On pourrait me dire que tous les défauts que je relève n'en sont pas. Me dire que c'est le principe d'un jeu vidéo post-apo de crafter et buter survivants et infectés. Et c'est vrai. Pour un jeu-vidéo lambda. Seulement, voilà : The Last Of Us transcende le simple jeu vidéo. Il est au delà de ça, comme peut l'être toute œuvre d'exception, qu'importe le type d'art ; il vole au dessus de ses congénères. Il est donc dommage que son énorme potentiel ne soit que partiellement abouti, freiné par les poncifs qu'il s'impose.


Devant The Last Of Us, je suis passé du stress intense à la contemplation la plus poétique. J'ai senti mon cœur s'accélérer, ma vie en danger sans quitter mon fauteuil.
Je me suis attaché à deux personnages de fiction d'une manière si profonde... que je l'ignorais jusque là possible.
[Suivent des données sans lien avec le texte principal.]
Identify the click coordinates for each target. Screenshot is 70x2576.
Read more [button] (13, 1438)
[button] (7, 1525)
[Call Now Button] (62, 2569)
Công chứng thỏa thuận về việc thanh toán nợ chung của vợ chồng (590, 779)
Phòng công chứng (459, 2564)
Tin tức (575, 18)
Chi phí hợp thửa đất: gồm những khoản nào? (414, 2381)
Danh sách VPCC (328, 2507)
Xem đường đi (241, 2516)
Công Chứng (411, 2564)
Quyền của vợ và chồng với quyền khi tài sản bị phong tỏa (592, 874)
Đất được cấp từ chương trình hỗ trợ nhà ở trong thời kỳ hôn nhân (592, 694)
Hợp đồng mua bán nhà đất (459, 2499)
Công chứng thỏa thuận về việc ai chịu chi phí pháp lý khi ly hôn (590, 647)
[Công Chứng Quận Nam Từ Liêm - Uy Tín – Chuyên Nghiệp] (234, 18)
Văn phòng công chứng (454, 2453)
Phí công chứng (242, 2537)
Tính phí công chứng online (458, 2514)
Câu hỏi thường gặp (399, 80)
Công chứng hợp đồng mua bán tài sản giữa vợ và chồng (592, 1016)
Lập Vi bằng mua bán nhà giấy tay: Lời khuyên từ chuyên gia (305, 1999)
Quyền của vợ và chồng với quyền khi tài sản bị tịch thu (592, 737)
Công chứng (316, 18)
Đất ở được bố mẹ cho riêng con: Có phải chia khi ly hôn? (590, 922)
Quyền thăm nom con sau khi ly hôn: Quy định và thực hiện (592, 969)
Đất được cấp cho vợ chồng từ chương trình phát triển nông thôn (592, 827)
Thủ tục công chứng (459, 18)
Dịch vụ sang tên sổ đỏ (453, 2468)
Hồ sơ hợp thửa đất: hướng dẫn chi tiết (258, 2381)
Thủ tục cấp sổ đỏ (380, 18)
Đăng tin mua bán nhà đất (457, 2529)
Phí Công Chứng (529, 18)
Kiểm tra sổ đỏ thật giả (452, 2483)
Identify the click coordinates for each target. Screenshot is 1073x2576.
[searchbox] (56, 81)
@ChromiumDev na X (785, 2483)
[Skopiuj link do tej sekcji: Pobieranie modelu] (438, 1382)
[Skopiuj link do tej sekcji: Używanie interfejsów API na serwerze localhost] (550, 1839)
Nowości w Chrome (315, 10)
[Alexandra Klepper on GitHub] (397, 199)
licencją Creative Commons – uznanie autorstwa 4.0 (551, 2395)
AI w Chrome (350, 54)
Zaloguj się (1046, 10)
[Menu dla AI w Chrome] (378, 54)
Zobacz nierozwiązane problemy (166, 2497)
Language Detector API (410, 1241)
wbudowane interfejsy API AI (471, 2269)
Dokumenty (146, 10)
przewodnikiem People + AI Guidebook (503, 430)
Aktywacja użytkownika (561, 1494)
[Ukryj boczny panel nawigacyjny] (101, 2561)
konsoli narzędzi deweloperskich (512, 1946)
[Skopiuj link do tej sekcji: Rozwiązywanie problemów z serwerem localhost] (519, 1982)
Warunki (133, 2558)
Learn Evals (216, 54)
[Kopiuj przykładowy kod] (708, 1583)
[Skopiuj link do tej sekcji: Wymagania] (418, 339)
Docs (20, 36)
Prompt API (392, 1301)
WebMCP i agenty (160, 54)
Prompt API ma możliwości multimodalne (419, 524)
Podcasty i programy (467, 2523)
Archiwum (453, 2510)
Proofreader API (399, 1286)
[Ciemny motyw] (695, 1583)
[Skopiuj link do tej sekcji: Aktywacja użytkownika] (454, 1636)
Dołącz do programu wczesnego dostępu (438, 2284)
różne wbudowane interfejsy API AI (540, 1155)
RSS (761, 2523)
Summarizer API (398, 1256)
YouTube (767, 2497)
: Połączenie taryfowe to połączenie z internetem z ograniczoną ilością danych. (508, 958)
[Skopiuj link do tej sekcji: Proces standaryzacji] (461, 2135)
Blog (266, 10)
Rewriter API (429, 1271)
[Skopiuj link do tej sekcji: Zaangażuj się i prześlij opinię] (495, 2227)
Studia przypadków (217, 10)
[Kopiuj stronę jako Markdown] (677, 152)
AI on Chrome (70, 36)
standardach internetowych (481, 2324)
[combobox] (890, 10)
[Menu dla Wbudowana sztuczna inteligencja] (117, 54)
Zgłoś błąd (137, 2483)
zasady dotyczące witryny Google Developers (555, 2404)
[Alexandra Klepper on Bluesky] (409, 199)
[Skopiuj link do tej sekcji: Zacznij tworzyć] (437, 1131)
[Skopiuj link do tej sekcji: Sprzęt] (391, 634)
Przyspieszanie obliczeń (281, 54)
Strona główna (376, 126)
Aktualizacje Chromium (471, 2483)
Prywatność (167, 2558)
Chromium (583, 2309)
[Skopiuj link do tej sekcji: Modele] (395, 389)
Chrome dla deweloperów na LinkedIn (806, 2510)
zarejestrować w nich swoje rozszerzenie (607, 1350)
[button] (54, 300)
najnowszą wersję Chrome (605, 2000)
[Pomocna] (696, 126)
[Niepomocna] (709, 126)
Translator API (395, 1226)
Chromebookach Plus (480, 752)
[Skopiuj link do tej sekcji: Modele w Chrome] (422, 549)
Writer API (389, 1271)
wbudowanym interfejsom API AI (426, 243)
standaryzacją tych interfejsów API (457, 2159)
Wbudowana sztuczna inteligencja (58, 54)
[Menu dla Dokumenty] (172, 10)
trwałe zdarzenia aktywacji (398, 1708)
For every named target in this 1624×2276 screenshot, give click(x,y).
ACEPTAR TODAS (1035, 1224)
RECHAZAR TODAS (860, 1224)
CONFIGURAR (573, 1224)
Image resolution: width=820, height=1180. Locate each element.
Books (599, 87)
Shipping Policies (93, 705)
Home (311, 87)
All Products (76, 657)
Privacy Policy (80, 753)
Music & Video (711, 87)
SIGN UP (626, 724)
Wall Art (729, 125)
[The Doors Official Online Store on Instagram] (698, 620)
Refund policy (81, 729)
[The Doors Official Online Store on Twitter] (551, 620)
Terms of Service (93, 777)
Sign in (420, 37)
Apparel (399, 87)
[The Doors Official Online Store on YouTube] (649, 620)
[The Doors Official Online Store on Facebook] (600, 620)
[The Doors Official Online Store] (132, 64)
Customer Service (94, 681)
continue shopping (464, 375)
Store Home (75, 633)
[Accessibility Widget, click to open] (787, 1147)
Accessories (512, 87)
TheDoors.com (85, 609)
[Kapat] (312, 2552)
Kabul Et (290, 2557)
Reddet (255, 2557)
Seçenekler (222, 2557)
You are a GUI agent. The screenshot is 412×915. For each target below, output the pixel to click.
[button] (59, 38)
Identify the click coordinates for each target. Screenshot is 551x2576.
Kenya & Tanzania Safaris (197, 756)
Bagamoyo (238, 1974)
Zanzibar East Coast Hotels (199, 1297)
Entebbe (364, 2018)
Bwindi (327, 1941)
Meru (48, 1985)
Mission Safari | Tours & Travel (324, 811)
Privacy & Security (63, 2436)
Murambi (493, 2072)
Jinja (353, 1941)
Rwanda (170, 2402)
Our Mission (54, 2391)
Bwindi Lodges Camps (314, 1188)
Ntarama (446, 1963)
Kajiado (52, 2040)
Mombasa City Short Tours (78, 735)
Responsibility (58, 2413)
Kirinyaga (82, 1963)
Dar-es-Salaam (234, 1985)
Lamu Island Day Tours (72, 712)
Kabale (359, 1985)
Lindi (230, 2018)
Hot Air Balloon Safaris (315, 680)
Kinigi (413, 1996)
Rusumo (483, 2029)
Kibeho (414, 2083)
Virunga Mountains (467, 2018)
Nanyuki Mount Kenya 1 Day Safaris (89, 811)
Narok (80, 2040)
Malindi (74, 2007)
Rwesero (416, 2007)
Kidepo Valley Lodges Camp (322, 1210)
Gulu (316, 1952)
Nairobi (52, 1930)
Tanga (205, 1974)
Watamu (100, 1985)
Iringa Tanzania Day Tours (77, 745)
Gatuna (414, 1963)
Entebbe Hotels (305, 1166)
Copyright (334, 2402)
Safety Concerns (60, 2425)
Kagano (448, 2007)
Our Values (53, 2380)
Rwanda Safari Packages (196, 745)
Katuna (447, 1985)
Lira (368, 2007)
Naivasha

Puis j'ai subi, désarmé, la conclusion de leur périple.


Soufflé, j'ai regardé le générique défiler, paraissant si irréel après le choc.


J'espère que Naughty Dog saura un jour renouveler l'exploit. Parce que faire du post-apo, c'est facile. Mais réaliser une œuvre d'art aussi touchante, immersive et cruement violente que celle-ci, c'est très talentueux.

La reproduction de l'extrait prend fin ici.